[Stored records]
—————

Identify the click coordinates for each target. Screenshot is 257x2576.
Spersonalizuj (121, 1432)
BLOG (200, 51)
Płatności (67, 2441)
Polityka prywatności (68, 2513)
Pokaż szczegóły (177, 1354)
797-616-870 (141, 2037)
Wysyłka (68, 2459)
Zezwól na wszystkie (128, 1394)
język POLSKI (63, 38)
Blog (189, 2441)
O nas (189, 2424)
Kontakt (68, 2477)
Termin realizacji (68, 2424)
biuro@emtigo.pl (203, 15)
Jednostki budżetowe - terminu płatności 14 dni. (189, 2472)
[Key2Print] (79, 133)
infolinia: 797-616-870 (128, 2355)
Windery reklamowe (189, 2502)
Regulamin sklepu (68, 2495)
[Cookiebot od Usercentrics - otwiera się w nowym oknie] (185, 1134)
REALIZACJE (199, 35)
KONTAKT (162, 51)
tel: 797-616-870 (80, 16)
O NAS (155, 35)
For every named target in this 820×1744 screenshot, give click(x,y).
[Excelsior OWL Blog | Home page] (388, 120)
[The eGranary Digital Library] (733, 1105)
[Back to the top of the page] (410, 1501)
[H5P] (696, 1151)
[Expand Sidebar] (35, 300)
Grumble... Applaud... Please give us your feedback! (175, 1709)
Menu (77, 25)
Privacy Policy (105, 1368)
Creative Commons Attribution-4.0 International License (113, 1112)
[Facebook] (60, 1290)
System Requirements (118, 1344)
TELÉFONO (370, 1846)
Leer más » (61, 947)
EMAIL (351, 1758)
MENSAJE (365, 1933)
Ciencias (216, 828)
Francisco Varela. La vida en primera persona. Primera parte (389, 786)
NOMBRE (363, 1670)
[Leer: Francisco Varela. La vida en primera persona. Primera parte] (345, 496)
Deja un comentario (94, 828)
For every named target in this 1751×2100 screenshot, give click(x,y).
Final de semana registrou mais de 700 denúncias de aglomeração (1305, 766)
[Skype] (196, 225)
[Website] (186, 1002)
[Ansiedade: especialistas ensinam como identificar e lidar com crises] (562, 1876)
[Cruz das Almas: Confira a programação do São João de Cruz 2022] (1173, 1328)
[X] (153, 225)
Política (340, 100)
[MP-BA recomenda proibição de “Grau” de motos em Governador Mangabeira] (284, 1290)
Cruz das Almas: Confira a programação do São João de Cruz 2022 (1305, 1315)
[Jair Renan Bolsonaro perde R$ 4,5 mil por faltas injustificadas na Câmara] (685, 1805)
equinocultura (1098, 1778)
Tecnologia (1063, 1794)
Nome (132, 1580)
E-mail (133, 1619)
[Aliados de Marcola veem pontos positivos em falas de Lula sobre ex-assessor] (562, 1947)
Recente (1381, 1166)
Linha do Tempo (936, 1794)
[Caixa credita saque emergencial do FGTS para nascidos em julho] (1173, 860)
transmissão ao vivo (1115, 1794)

—————

Task description> Write out exactly, and only, each line from the one with "System Requirements (118, 1344)" down to the last line of the records above.

Response below>
System Requirements (118, 1344)
TELÉFONO (370, 1846)
Leer más » (61, 947)
EMAIL (351, 1758)
MENSAJE (365, 1933)
Ciencias (216, 828)
Francisco Varela. La vida en primera persona. Primera parte (389, 786)
NOMBRE (363, 1670)
[Leer: Francisco Varela. La vida en primera persona. Primera parte] (345, 496)
Deja un comentario (94, 828)
For every named target in this 1751×2100 screenshot, give click(x,y).
Final de semana registrou mais de 700 denúncias de aglomeração (1305, 766)
[Skype] (196, 225)
[Website] (186, 1002)
[Ansiedade: especialistas ensinam como identificar e lidar com crises] (562, 1876)
[Cruz das Almas: Confira a programação do São João de Cruz 2022] (1173, 1328)
[X] (153, 225)
Política (340, 100)
[MP-BA recomenda proibição de “Grau” de motos em Governador Mangabeira] (284, 1290)
Cruz das Almas: Confira a programação do São João de Cruz 2022 (1305, 1315)
[Jair Renan Bolsonaro perde R$ 4,5 mil por faltas injustificadas na Câmara] (685, 1805)
equinocultura (1098, 1778)
Tecnologia (1063, 1794)
Nome (132, 1580)
E-mail (133, 1619)
[Aliados de Marcola veem pontos positivos em falas de Lula sobre ex-assessor] (562, 1947)
Recente (1381, 1166)
Linha do Tempo (936, 1794)
[Caixa credita saque emergencial do FGTS para nascidos em julho] (1173, 860)
transmissão ao vivo (1115, 1794)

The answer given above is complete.